All before I even realized it, before I even knew what I was doing, let alone knew why, I found myself in my own car and on the way to the hearing. Only to discover when I arrived that an overwhelming heaviness had settled upon me, so much so that each step forward became more an act of will than it already has been of late. The nearer and nearer I got, the certainty seemed to leave me all the more.
It certainly hadn't failed Natalie. I was barely seated, when she turned to look at me with the piercing sort of gaze of someone so sure and knowing. It was as if she knew in that one instant all of my secrets, that she really could see that something I have only just come to realize myself and only with the utmost reticence: that my life as I know it, understand it, is gone. That no matter how hard I try to dissemble or pretend, there is no longer any peace, just pieces. That no matter what I do, I cannot seem to make them all fit, until I am left to wonder if perhaps it is just too late to solve this puzzle, to piece together all the fragments into something, someone, whole again.

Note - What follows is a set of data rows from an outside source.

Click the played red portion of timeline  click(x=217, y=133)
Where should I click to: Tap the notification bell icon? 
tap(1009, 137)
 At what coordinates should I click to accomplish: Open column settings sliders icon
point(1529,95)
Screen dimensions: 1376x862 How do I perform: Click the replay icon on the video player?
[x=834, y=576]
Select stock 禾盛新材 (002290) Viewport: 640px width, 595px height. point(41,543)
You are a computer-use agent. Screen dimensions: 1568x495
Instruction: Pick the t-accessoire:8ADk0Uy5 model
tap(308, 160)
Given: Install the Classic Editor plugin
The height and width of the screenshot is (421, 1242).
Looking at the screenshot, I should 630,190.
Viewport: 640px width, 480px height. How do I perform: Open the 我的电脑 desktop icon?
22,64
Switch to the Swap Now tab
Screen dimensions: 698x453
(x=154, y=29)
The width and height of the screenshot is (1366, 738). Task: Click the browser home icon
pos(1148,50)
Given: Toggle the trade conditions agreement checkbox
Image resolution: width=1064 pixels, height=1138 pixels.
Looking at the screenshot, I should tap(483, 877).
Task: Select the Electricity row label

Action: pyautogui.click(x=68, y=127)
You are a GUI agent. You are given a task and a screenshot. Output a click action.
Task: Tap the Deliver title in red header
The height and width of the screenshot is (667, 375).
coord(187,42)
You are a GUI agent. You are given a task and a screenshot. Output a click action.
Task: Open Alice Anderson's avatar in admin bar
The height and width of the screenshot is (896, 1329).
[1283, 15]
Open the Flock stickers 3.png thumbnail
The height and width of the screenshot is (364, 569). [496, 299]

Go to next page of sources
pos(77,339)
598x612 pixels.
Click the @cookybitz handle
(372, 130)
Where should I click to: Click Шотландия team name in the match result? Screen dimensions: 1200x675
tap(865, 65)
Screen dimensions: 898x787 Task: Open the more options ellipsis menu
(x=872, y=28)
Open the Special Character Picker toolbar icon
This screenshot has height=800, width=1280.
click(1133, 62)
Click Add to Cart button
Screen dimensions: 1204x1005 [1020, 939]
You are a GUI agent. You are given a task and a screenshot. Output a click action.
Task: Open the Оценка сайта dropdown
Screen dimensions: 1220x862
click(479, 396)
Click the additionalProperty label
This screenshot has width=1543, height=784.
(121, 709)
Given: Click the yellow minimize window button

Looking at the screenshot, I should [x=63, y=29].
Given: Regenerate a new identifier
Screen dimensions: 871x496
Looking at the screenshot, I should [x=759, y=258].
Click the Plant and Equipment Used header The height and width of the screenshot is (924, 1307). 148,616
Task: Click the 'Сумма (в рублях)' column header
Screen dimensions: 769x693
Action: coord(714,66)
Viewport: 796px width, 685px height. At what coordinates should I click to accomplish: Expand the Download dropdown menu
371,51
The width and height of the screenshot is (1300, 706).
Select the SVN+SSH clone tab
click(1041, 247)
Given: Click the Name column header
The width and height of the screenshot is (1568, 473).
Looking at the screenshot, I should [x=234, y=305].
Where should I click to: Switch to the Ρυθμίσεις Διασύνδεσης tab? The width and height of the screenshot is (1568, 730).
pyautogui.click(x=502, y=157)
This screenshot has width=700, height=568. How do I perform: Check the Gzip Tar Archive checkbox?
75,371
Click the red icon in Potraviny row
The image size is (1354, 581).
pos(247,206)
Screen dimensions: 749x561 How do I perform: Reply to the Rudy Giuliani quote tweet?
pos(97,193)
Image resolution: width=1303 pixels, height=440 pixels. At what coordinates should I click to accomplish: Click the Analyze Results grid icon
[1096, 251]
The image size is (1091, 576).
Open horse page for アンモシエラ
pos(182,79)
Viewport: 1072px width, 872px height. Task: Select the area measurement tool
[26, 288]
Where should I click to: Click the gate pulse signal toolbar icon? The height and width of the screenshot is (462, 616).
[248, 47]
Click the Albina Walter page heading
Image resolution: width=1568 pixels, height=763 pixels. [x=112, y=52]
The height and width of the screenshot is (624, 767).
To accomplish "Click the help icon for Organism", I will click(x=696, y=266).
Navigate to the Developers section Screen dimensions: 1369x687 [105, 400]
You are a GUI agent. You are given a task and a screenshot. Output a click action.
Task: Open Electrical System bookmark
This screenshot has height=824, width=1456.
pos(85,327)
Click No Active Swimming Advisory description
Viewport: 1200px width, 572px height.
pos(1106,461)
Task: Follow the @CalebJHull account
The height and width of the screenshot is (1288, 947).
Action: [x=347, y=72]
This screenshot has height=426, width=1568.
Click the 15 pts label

At this, I shiver in my seat. After having shut off the car and the heat almost ten minutes previously, most of the warmth has bled out through the windows. I am not sure why I feel the need to run the heat far more often these days, as November mornings in Vegas are not exactly known for their coolness.
It is more the memory of that hint of a smile that played on Natalie's lips than the actual temperature that chills me now.
Yes, with that grin - that almost involuntary and yet utterly unrepentant and almost self-satisfied tug at the corner of her mouth - the same cold descends, the one all too reminiscent of that breathless moment when I first realized it was a figure of you that she had positioned under that car. It is a numbness I have found that only your voice, your touch, your presence can ever seem to banish.
So I have been cold for a long time now. Too long and I am weary of it.
Tired, so very tired.
Eight thirty. The time has come.
And I wonder as I begin to go, is it guilt or grief that has really brought me here?